**Instruction 1:** In the records, format as a JSON list of strings the part that opens with the line containing "How do I perform: Show" and closes with the line containing "coord(184,32)", one string per line and blank lines omitted.

Prior to a star collapsing under gravitational pressure, the star as a whole is kept in balance by a countering internal pressure, caused by the heat liberated from fusing nuclei of light elements into heavier ones — a process known as stellar nucleosynthesis.
But once the fusion grinds to a halt, gravitational pressure takes over, and the collapse sets in.
With an initial mass of not more than 8 solar masses (Mₛ), a star continues to implode until the electrons refuse to be squeezed together any further, based on the fact that two fermions (the fundamental matter particles, e.g., neutrinos, quarks, electrons, etc.) cannot be in the same quantum state — designated as Pauli’s exclusion principle.
That outward pressure exerted by the electrons (Fermi degeneracy pressure) will be capable of stopping the gravity-induced collapse in its tracks.
After shedding off an expanding shell of gas, i.e., the planetary nebula, the resultant stellar remnant receives the name of white dwarf and is only able to subsist in a stable manner if its mass does not exceed 1.4 Mₛ — this threshold is the Chandrasekhar limit. More than 97% of all stars are destined to become (or are already) white dwarfs.
Fig. 3. A succinct overview of the different paths of stellar evolution. (Source: Britannica).
If the stellar core mass oversteps the Chandrasekhar limit — due to either the initial star possessing a mass above 8 Mₛ or the white dwarf accumulating additional mass during its lifetime — the electrons will cave to the gravitational pressure and unite with protons to produce neutrons and neutrinos, allowing a further collapse of the star. Only this time, it is accompanied by an impressive explosion (supernova).

**Instruction 2:** From the passage on stellar collapse, return word for word the part that opens with the words containing "If the stellar" and closes with "impressive explosion (supernova).".

**Given records:**
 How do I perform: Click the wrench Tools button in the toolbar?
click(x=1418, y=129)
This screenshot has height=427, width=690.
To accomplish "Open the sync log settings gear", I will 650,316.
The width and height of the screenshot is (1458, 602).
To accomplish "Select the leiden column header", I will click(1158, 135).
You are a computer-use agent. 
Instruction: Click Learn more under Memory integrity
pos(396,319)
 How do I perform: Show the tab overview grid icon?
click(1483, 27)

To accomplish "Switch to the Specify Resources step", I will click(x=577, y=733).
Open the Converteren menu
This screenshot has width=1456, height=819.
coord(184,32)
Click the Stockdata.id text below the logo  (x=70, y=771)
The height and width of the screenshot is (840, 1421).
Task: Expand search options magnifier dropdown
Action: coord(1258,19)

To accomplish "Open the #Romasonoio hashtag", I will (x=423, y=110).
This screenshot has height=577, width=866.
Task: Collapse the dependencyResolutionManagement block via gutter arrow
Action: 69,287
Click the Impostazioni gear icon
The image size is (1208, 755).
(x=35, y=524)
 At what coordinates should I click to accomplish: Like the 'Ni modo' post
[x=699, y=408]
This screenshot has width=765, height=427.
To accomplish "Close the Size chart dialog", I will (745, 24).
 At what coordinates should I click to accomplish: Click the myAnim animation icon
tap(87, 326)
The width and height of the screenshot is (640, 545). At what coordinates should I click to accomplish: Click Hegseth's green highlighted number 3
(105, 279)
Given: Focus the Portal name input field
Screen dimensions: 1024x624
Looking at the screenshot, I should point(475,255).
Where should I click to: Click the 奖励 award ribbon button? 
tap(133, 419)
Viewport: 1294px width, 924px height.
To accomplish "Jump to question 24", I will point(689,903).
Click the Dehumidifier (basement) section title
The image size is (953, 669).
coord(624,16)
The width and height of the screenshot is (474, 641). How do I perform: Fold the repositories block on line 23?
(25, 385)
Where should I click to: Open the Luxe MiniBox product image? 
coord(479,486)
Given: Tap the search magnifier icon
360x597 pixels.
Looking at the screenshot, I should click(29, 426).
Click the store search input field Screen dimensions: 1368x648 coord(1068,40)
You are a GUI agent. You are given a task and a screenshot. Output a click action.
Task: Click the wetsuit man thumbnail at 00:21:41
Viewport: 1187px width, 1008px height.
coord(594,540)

**Written solution 1:**
[
  " How do I perform: Show the tab overview grid icon?",
  "click(1483, 27)",
  "To accomplish \"Switch to the Specify Resources step\", I will click(x=577, y=733).",
  "Open the Converteren menu",
  "This screenshot has width=1456, height=819.",
  "coord(184,32)"
]

**Written solution 2:**
If the stellar core mass oversteps the Chandrasekhar limit — due to either the initial star possessing a mass above 8 Mₛ or the white dwarf accumulating additional mass during its lifetime — the electrons will cave to the gravitational pressure and unite with protons to produce neutrons and neutrinos, allowing a further collapse of the star. Only this time, it is accompanied by an impressive explosion (supernova).